Covalent complex of microperoxidase with a 21-residue synthetic peptide as a maquette for low-molecular-mass redox proteins.

摘要

Here we report the structural and functional characterization of a covalent complex (MKP) obtained by cross-linking microperoxidase (Mp), the haem-undecapeptide obtained by the peptic digestion of cytochrome c, with a 21-residue synthetic peptide (P21) analogous to the S-peptide of the RNase A. The covalent complex has been prepared by introducing a disulphide bond between Cys-1 of P21 and Lys-13 of Mp, previously modified with a thiol-containing reagent. On formation of the complex (which is a monomer), the helical content of P21 increases significantly.
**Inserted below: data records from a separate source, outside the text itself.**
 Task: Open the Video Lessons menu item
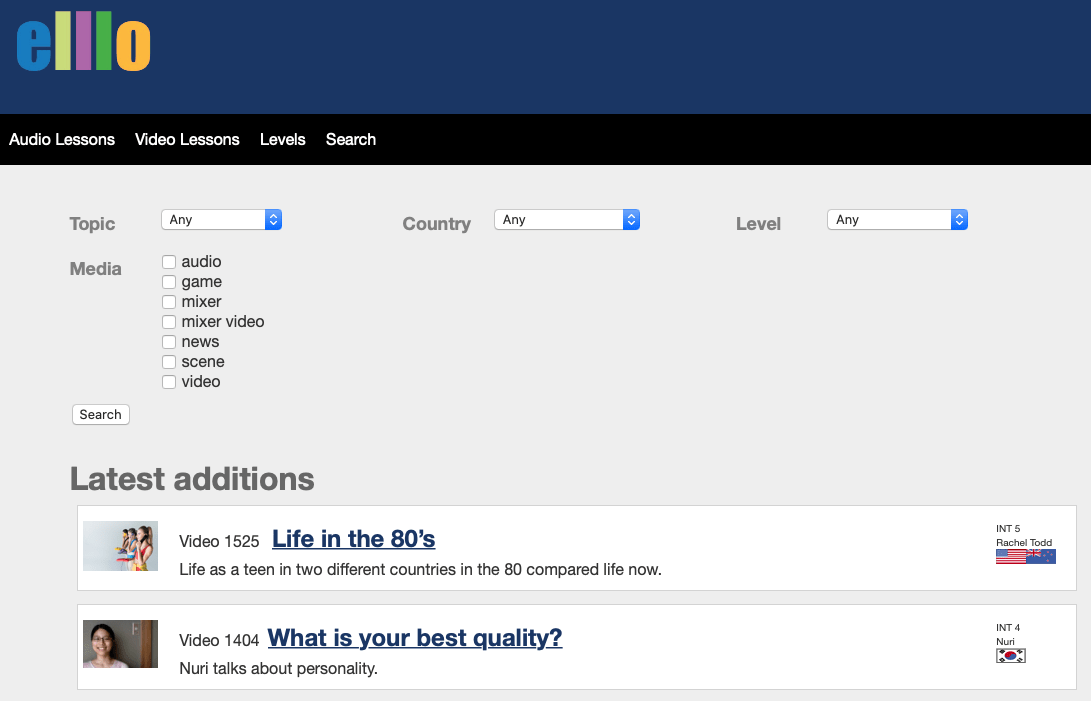click(x=187, y=140)
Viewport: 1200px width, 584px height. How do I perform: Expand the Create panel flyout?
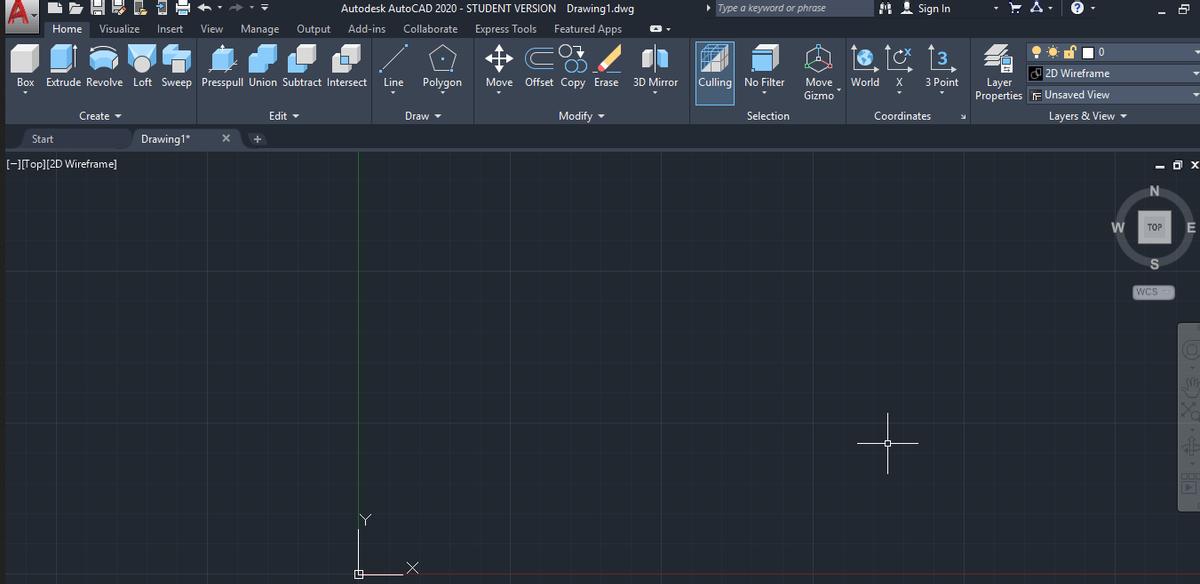coord(100,116)
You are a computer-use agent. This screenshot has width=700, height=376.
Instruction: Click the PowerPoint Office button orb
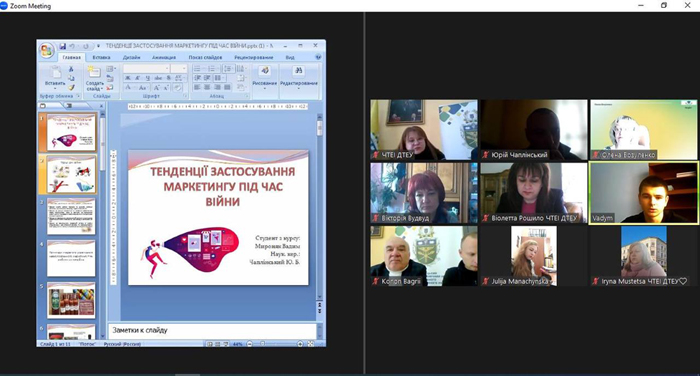pos(47,50)
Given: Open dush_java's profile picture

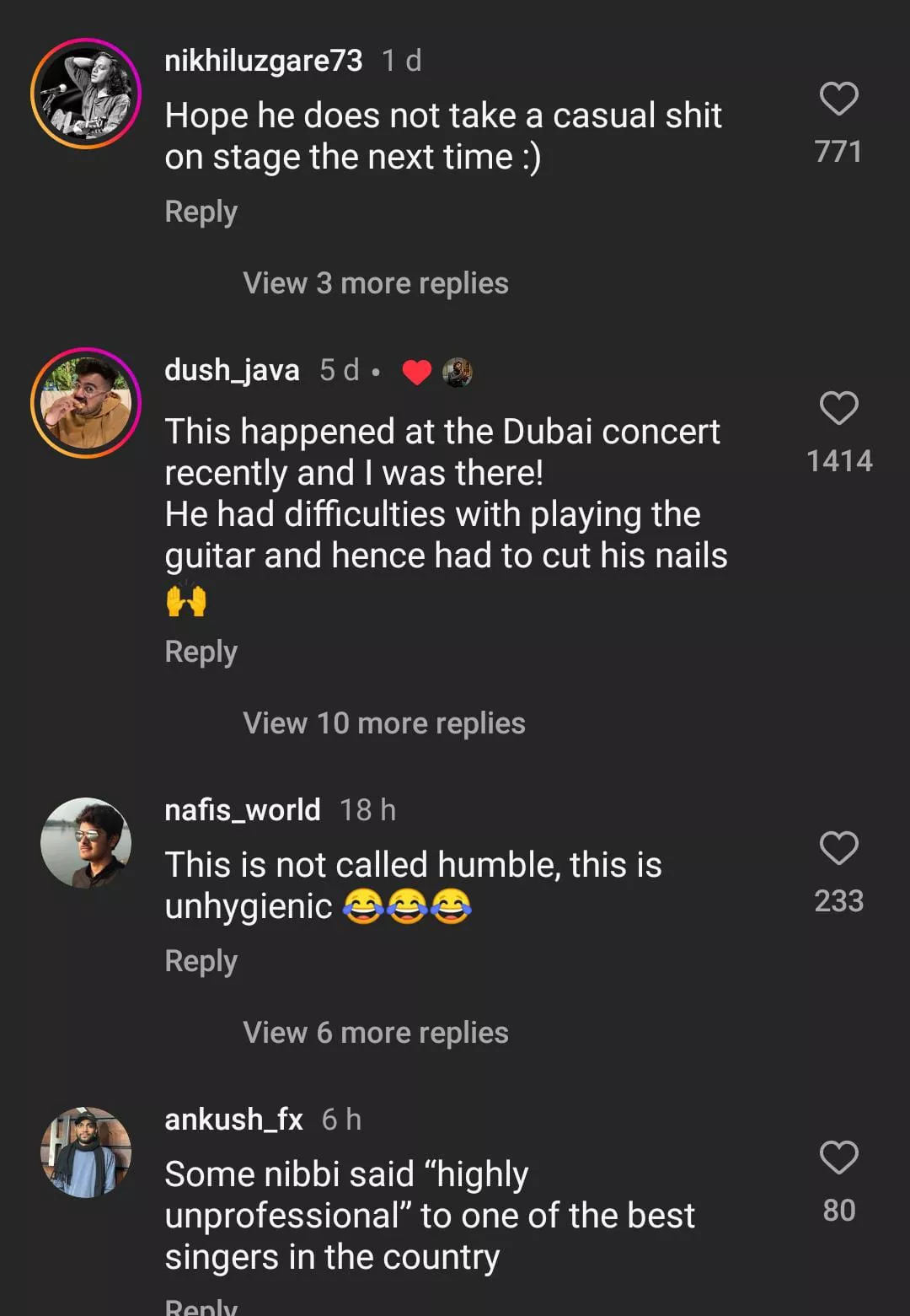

The results obtained indicate that His-13 of P21 co-ordinates to the sixth co-ordination position of the haem iron, thus leading to the formation of a complex characterized by an equilibrium between an 'open' and a 'closed' structure, as confirmed by molecular dynamics simulations. Under acidic pH conditions, where His-13 of P21 is loosely bound to the haem iron ('open' conformation), MKP displays appreciable, quasi-reversible electrochemical activity; in contrast, at neutral pH ('closed' conformation) electrochemical behaviour is negligible, indicating that P21 interferes with the electron-transfer properties typical of Mp. On the whole, MKP is a suitable starting material for building a miniature haem system, with interesting potential for application to biosensor technology.